* RECORDS SHOWN:
Segment Open

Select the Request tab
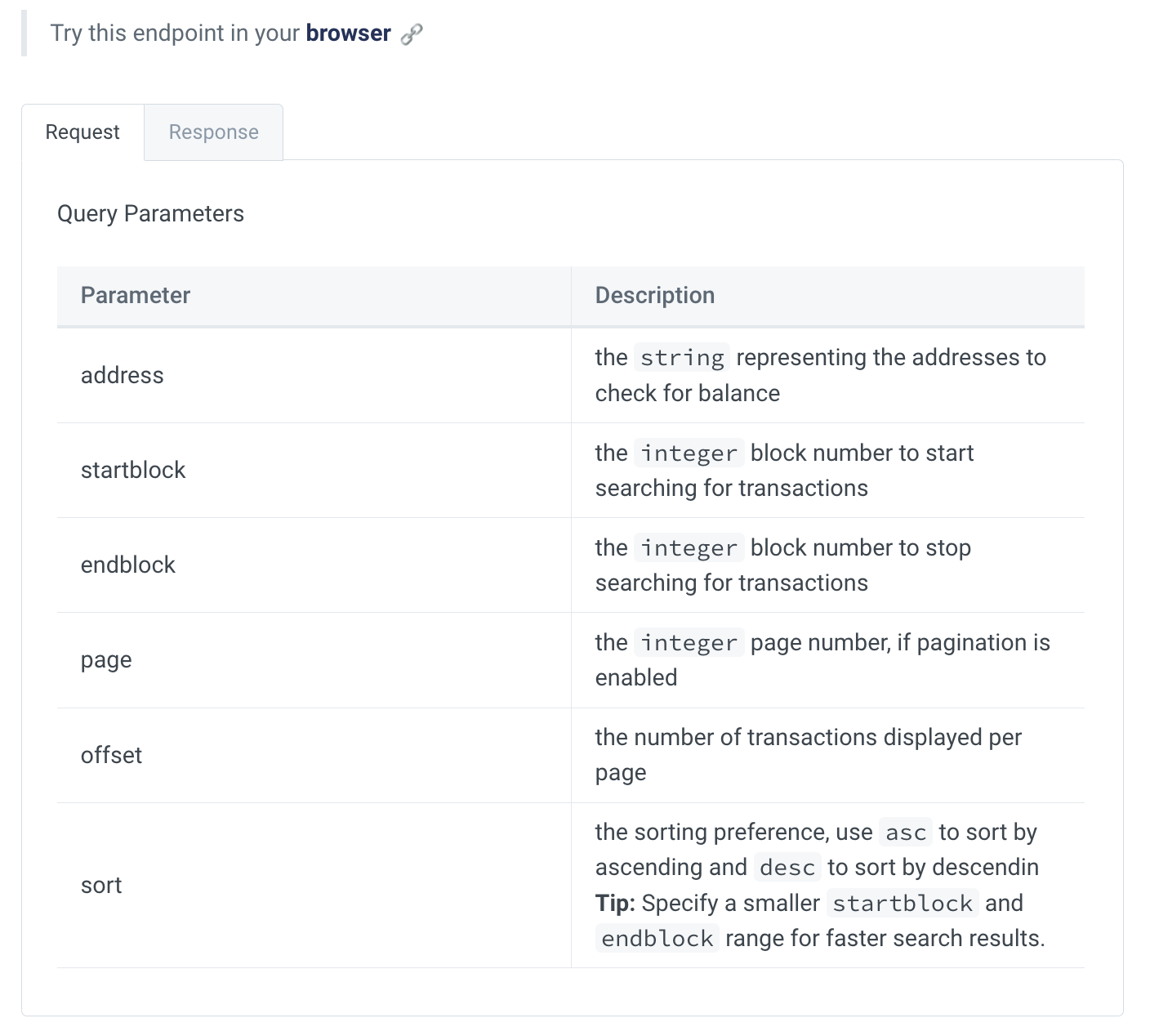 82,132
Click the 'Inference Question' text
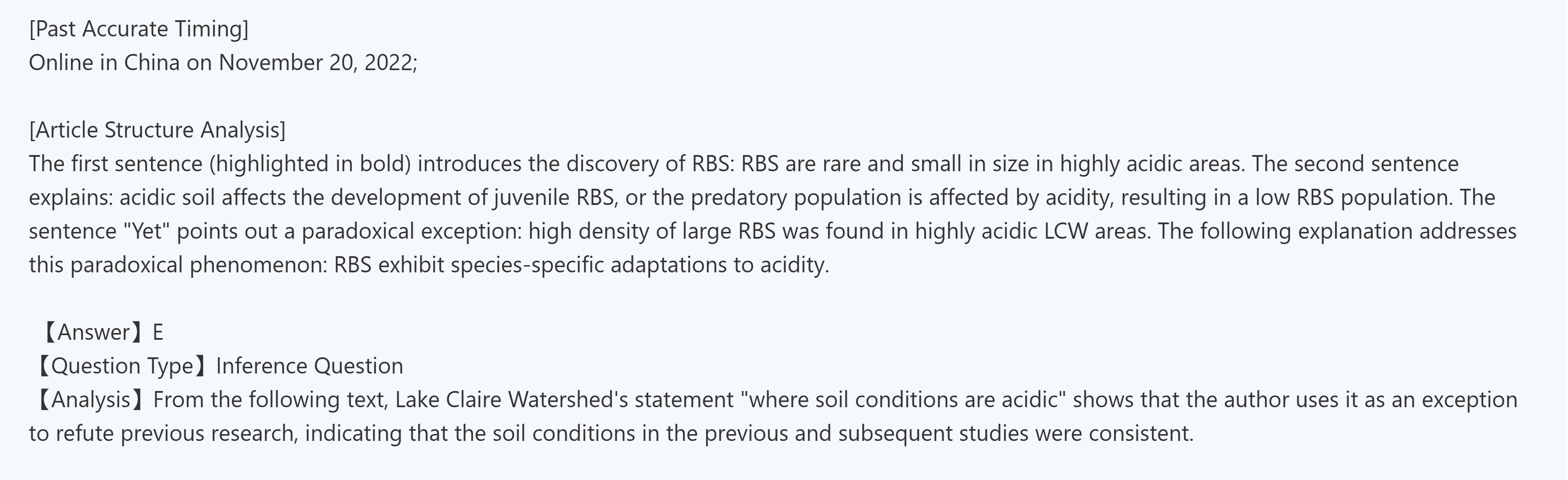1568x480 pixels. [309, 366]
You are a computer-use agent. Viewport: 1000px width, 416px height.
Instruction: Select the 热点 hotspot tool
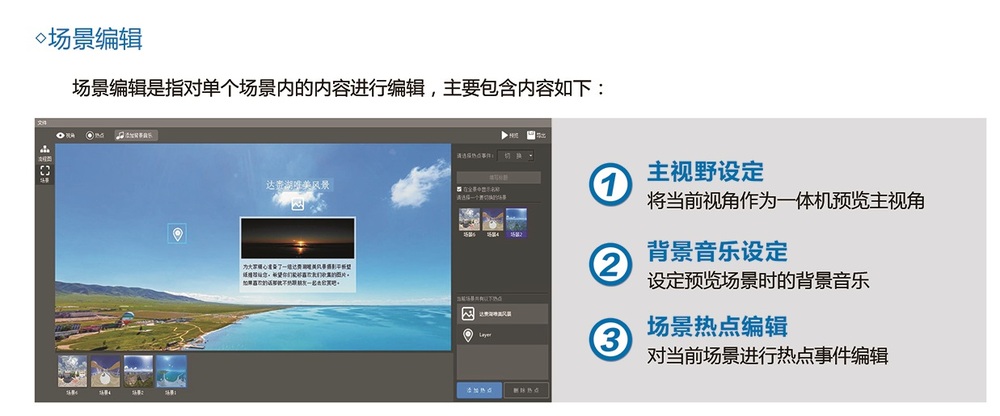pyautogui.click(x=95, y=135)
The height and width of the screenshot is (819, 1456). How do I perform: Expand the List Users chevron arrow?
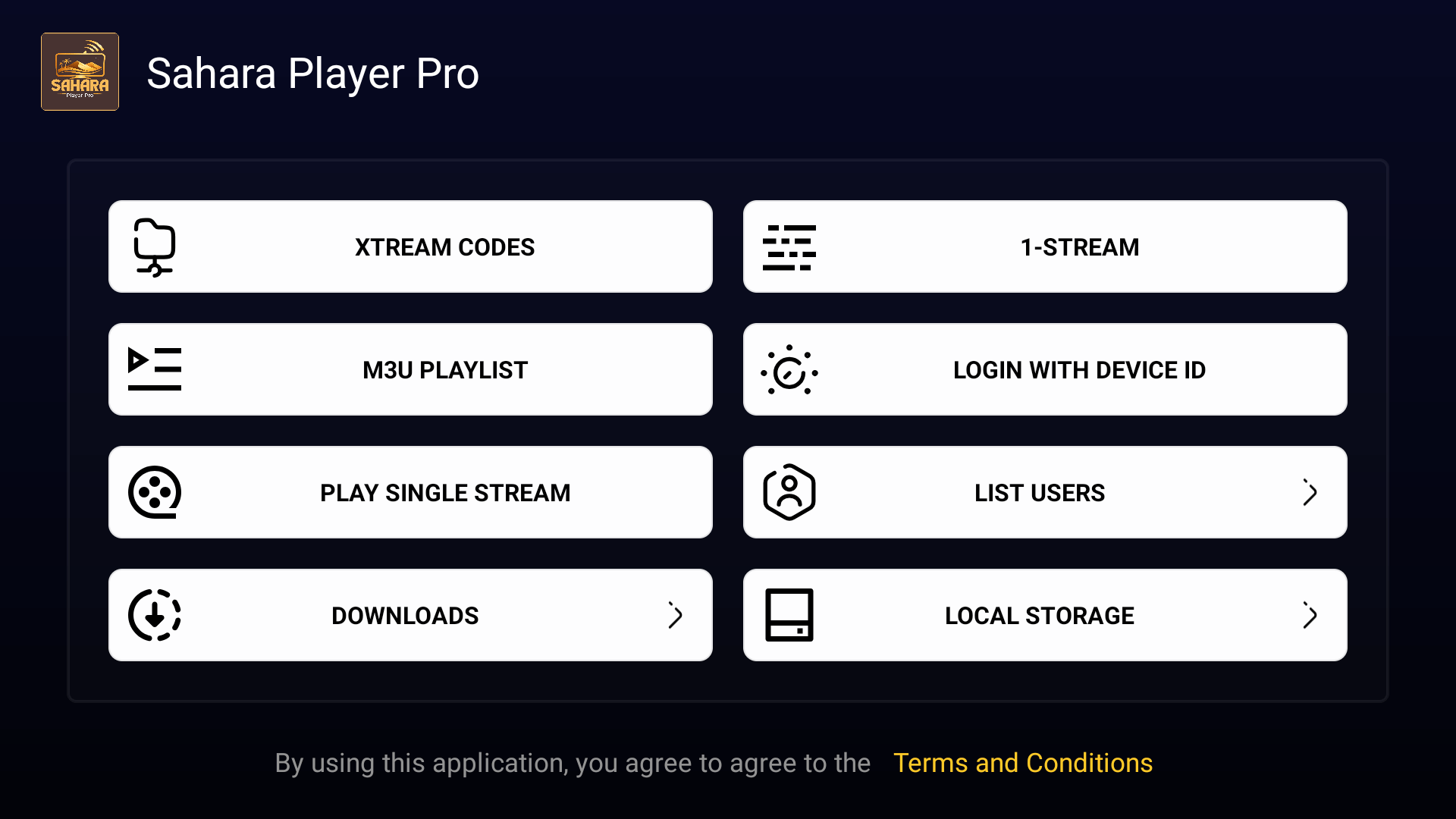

Segment Closed
Segment Open

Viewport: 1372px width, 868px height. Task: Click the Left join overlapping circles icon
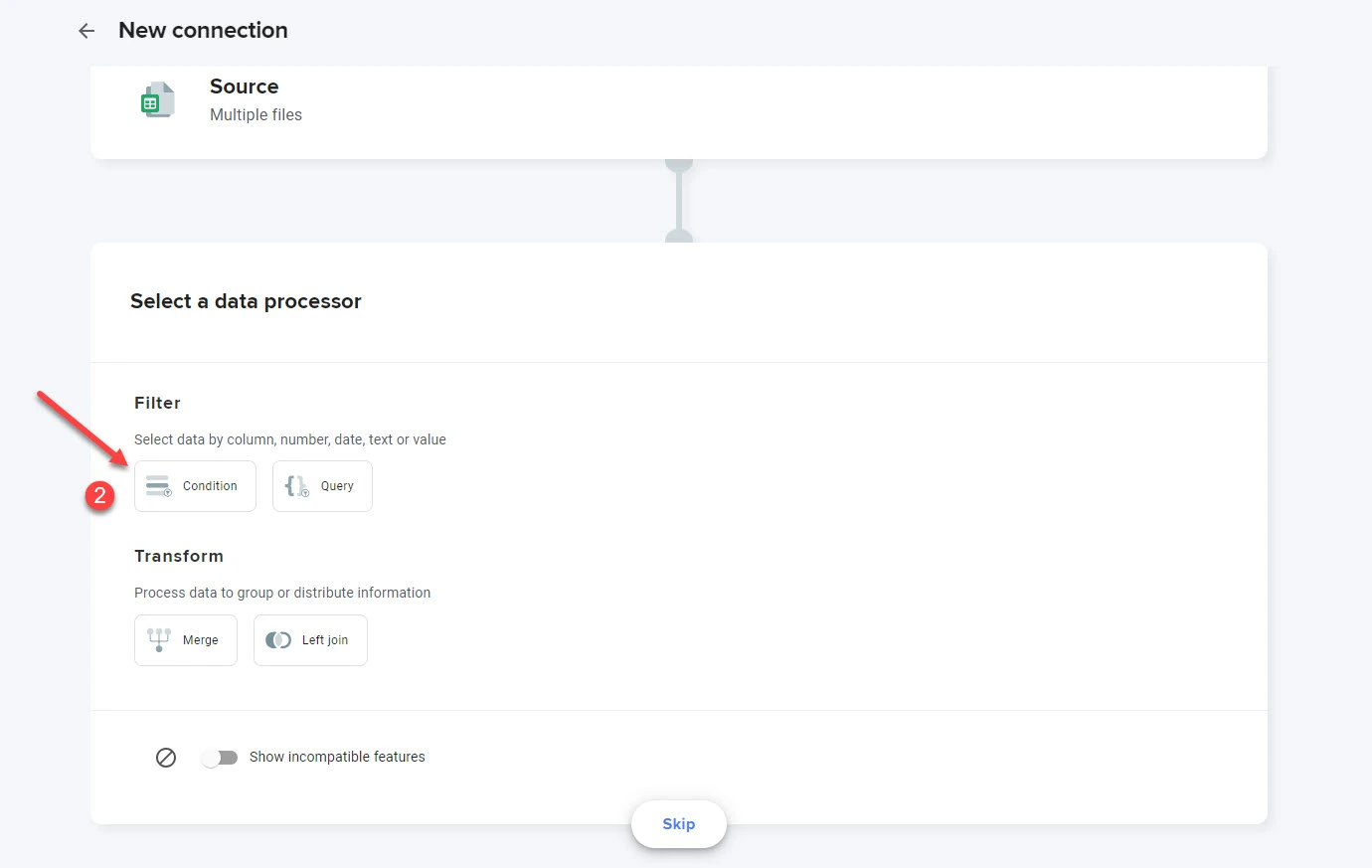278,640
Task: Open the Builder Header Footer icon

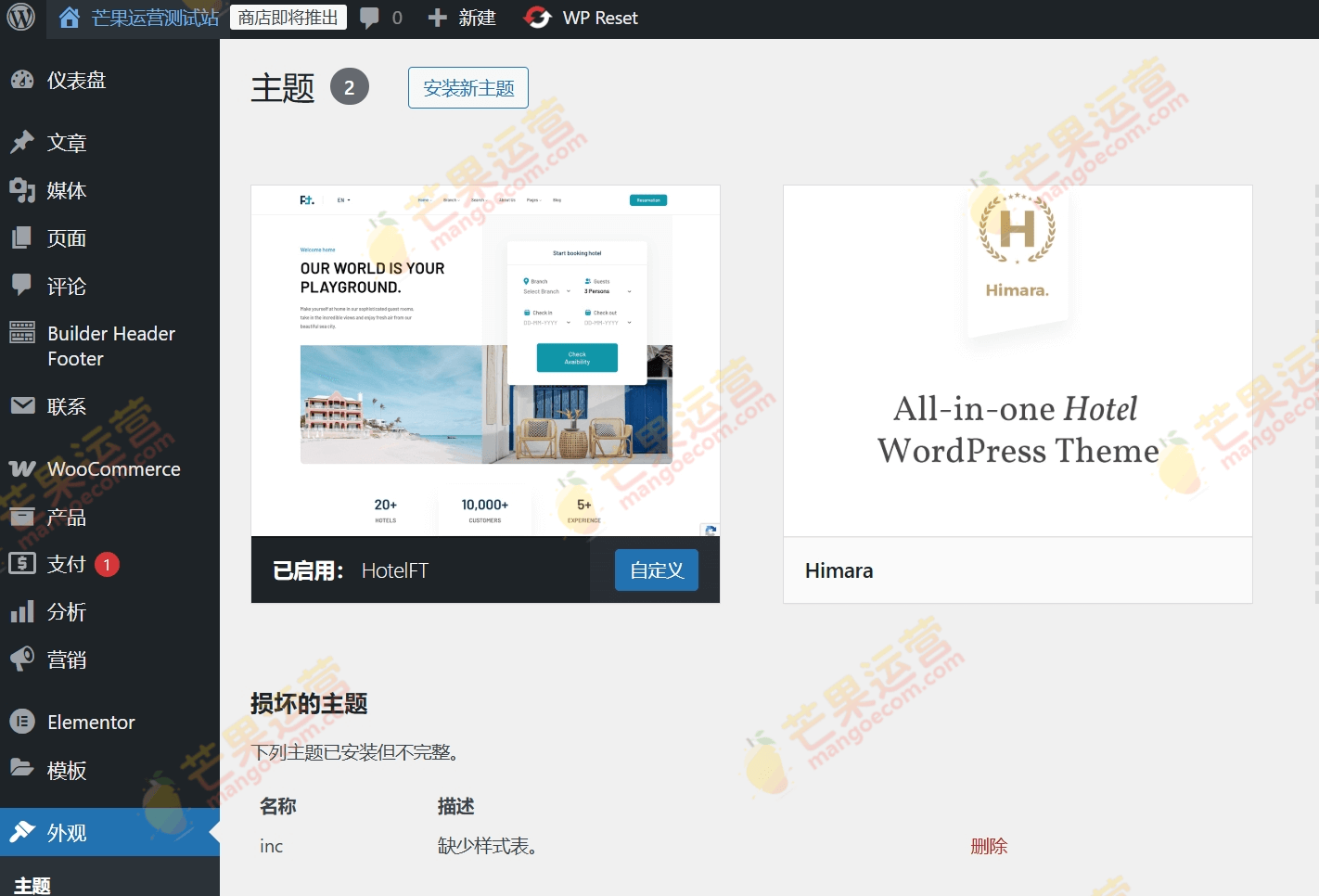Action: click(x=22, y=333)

Segment Closed
Segment Open

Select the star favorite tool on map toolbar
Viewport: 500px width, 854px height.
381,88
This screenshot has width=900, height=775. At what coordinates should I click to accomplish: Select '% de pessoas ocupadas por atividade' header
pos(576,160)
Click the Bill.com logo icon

Segment Closed

* YOUR INSTRUCTIONS: Write out the lines above from the one with "Select the Request tab" through the one with "The height and", ends included, exactly; no picture goes in.

* RESPONSE TO THE TASK:
Select the Request tab
 82,132
Click the 'Inference Question' text
1568x480 pixels. [309, 366]
You are a computer-use agent. Viewport: 1000px width, 416px height.
Instruction: Select the 热点 hotspot tool
pyautogui.click(x=95, y=135)
The height and width of the screenshot is (819, 1456). How do I perform: Expand the List Users chevron arrow?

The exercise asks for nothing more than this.